Anyone with even a little bit of knowledge about this country’s politics knows that the Shiv Sena and the MNS have no base outside Maharashtra. It is, as they say, their ‘karambhoomi’. But it would benefit the people Maharashtra if they channelised their energy for the development of their state and not on playing the game of hate politics.
Their ‘Marathi Manus’ plank did not really work with the voters in the last Assembly elections, who voted for the NCP-Congress combine. And if they continue with their polarising politics, it may not work in the next polls too. After all a city like Mumbai is hardly a city of Marathis anymore. Gujarati, Sindhi and Punjabi community have been doing business there for years. The same is true for professionals, civil servants, labourers and taxi and auto drivers from North India, particularly Bihar and Uttar Pradesh. The place is as cosmopolitan as it can be.
I agree with the concerns of authorities that the so called migration in huge numbers do lead to a burden on the infrastructure of a particular city. But this has been a trend in all big cities across the world – whether it is London, New York, Tokyo, Delhi or Mumbai. Migration cannot be stopped but the government and those in power can definitely work towards creating a better infrastructure to tackle the problem.
I must add here that crime or criminals – be it from Bihar or any other state of the country - must be dealt with in accordance with the law. No compromises there. But there is no way that you can stereotype people from a certain state in a certain bracket.
In a diverse country like ours people from different regions have different traits and one is proud of the region that one comes from. For example, I have always worn my ‘Bihari’ identity with pride on my sleeves and have never hidden my roots, even though I am an Indian first. And why should I? After all we are a community who have excelled in almost all the fields – be it bureaucracy, media, engineering, medicine and so forth – simply on our merit. But to say that the graph of crime is going upward because of people of a particular state is to challenge people’s basic intelligence. Good and bad, criminals and non-criminals exist everywhere – whether it is the state of Bihar or the state of Maharashtra.
Amidst all this, I just want to mention the sleepy NCP-Congress government in Maharashtra who let the Thackerays run a sort of parallel government there. Bihar CM Nitish Kumar was right when he said few days back – “Congress has outsourced governance to Thackerays. It is shameful that they have allowed somebody else to speak for it”

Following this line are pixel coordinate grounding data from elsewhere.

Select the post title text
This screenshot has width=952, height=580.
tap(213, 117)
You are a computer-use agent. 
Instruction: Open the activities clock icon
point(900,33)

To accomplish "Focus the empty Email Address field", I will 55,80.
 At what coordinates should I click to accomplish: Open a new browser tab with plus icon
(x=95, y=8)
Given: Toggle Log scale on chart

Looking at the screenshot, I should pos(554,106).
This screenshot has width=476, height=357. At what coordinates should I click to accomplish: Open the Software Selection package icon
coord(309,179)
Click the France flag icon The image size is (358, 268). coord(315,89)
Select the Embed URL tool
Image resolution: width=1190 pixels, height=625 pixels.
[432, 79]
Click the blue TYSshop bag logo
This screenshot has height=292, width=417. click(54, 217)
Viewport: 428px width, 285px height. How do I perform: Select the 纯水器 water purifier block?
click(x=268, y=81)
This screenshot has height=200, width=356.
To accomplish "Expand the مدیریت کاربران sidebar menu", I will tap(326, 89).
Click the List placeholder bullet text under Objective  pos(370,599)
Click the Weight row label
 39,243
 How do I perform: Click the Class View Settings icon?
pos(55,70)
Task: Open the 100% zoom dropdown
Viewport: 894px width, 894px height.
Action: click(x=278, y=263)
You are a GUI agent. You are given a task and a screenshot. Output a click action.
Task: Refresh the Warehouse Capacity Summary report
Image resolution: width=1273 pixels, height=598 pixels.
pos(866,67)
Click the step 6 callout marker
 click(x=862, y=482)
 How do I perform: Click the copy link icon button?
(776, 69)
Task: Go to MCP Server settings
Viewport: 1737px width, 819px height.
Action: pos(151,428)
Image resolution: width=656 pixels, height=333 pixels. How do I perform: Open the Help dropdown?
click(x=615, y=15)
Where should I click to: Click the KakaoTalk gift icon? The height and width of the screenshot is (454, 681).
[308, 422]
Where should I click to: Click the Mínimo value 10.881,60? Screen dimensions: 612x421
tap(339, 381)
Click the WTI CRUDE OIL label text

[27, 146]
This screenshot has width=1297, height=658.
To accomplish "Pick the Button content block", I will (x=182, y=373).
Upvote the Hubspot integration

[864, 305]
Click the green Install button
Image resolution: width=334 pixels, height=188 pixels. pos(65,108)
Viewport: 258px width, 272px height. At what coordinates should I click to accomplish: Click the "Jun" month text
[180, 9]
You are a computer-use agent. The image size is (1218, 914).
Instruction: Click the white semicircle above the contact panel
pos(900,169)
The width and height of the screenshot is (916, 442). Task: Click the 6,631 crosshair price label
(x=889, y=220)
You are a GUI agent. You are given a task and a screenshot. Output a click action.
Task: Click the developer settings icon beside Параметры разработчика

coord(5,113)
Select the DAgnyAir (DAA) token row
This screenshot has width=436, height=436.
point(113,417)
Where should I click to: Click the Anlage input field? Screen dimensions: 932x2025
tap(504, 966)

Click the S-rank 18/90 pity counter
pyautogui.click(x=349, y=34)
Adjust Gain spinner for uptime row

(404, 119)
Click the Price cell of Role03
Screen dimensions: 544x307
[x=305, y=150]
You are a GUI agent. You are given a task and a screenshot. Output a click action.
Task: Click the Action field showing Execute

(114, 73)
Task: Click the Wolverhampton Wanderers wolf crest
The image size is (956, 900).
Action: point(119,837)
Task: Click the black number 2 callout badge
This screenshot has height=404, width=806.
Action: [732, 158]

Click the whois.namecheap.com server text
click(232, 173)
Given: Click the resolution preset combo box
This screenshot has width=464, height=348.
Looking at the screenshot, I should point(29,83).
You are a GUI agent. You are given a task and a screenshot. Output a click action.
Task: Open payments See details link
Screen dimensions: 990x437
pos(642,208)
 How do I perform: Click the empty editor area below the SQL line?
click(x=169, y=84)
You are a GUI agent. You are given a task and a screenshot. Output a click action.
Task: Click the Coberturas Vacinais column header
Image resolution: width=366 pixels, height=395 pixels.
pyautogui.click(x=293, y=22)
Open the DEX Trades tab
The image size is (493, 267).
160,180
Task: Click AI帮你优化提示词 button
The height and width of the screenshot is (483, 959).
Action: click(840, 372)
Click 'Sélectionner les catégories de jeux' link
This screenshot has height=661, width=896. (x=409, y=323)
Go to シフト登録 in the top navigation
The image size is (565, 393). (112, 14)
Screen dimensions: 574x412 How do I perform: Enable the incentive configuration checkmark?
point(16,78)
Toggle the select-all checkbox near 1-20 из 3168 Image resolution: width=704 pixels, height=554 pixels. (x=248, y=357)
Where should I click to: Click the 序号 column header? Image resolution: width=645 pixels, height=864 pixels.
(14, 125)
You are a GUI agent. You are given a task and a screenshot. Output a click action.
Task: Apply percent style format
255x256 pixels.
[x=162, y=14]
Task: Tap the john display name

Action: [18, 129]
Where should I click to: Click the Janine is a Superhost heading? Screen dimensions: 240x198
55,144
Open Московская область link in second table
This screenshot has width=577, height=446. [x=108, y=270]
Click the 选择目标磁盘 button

China is stockpiling its arms at an alarming pace, our neighbour Pakistan is a habitual troublemaker and the environment in the Indian sub-continent is as volatile as it can be. At a time like this shouldn’t we be more concerned about perceptible threat from outside that we face, rather than give divisive statements, which only polarise our polity? Do the Thackeray brothers have an answer to this?
Post Script: When I first came to Delhi, ‘Biharis’ were referred to in not so flattering terms. In what was purely abominable, they were called ‘Harries’ by a section of the so called elite, the same way that the students from North-East were called ‘Chinkis’. But I took those head-on who dared to say it on my face. In the same way, Mr Raj and Uddhav Thackeray, stop your brand of politics otherwise the people of this country will take you head-on in their own way. I am sure you have heard of the term – ‘a taste of your own medicine’.